Per Haiti è tempo di ricostruire «non solo le strutture materiali ma anche la convivenza civile, sociale e religiosa». Lo scrive il Papa nel messaggio letto dal cardinale Sarah durante la messa celebrata mercoledì 12 gennaio, a un anno dal sisma, tra le macerie della cattedrale di Port-au-Prince.


In occasione del primo anniversario del terribile terremoto che ha gettato nel lutto il vostro Paese, mi unisco a voi tutti, cari haitiani, per assicurarvi della mia preghiera, in particolare per quanti sono morti.

Desidero anche darvi una parola di speranza nelle circostanze presenti particolarmente difficili. In effetti, ora è tempo di ricostruire, non solo le strutture materiali ma anche e soprattutto la convivenza civile, sociale e religiosa. Auspico che il popolo haitiano sia il primo protagonista della sua storia attuale e del suo futuro, contando anche sull'aiuto internazionale, che ha già dato segni di grande generosità attraverso un aiuto economico e i volontari venuti da tutti i Paesi.

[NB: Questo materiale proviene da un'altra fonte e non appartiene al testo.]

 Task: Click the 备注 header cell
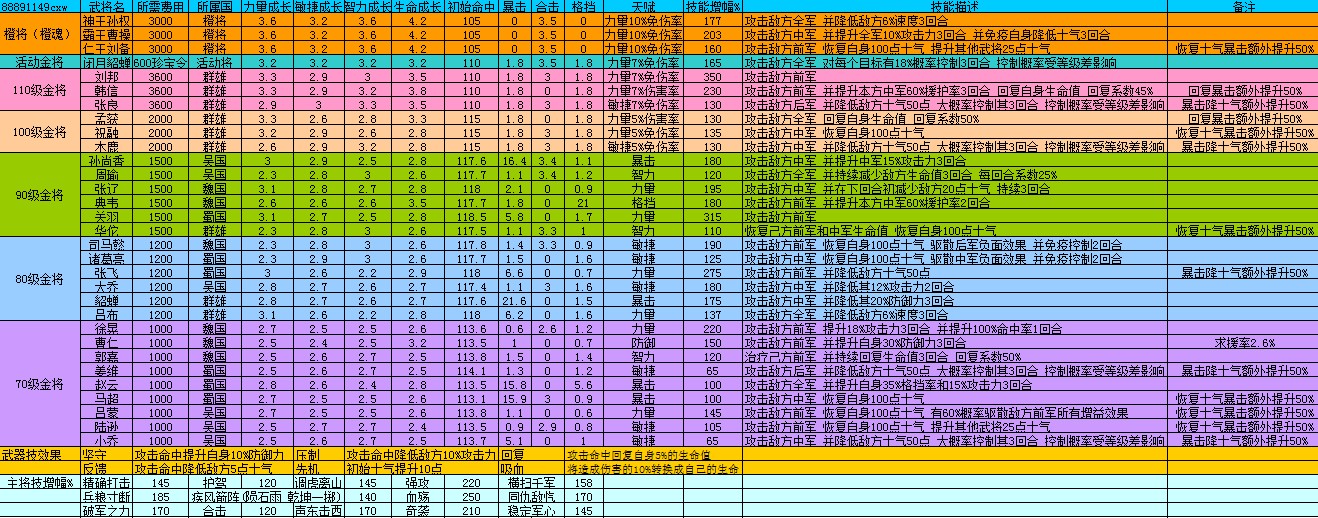click(x=1242, y=7)
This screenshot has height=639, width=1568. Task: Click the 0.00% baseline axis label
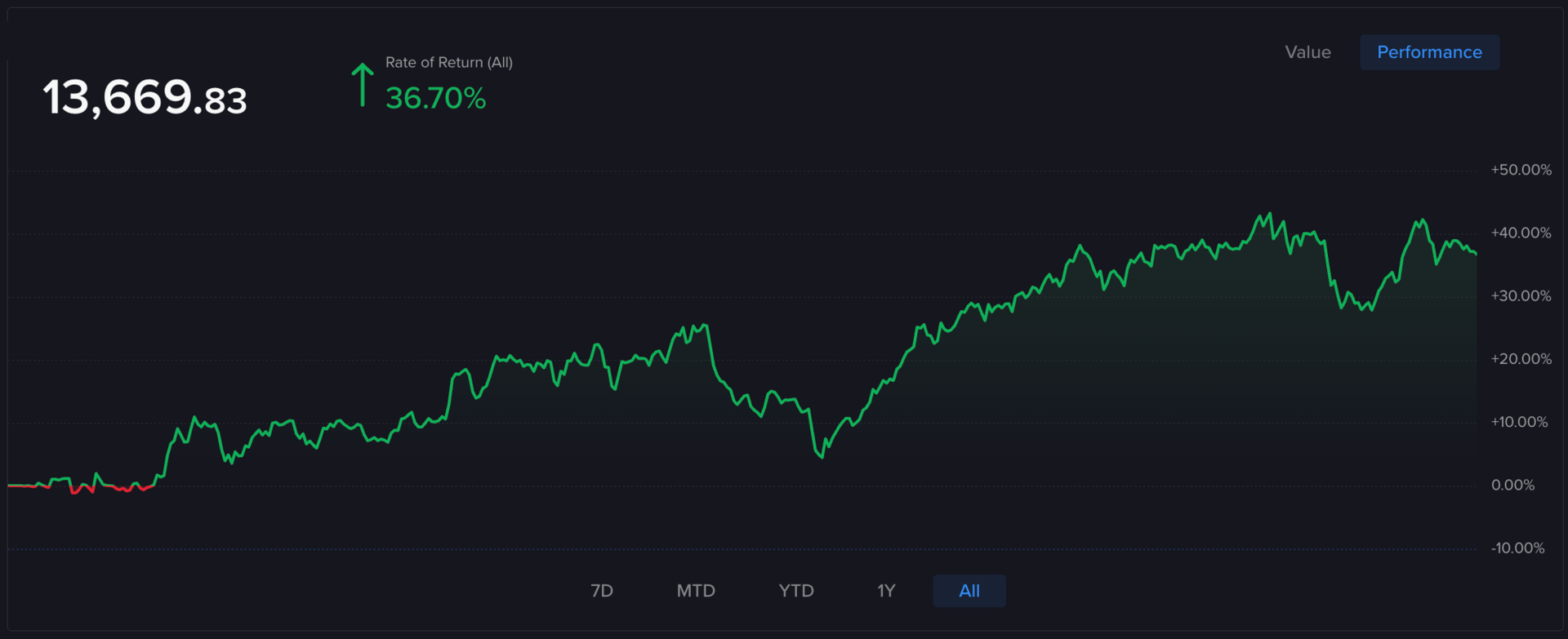[x=1512, y=486]
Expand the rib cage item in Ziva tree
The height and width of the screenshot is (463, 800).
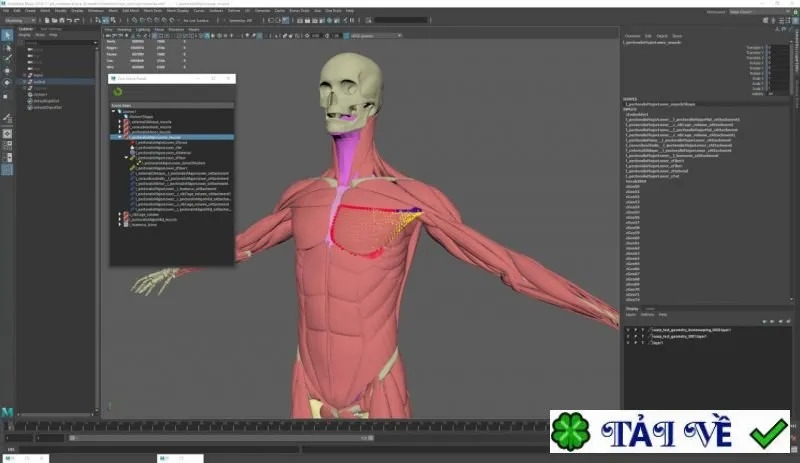[120, 214]
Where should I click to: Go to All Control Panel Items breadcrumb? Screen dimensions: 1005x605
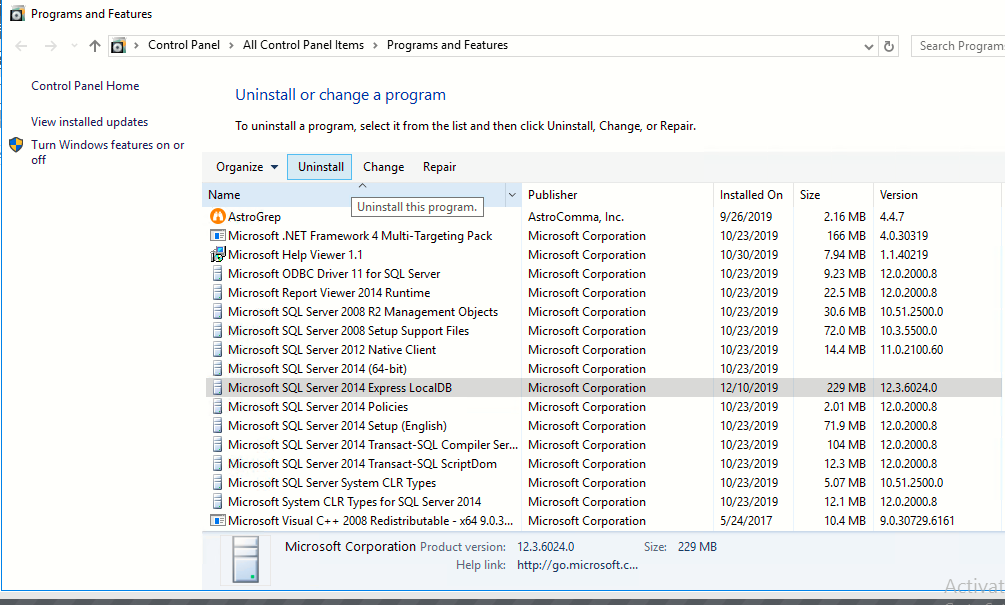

Sono presente fra voi attraverso Sua Eminenza il Cardinale Robert Sarah, Presidente del Pontificio Consiglio Cor Unum. Egli vi porta, con la sua presenza e la sua voce, il mio incoraggiamento e il mio affetto. Vi affido all'intercessione di Nostra Signora del Perpetuo Soccorso, Patrona di Haiti, che, ne sono certo, dall'alto del cielo, non resta indifferente alle vostre preghiere. Che Dio benedica gli haitiani!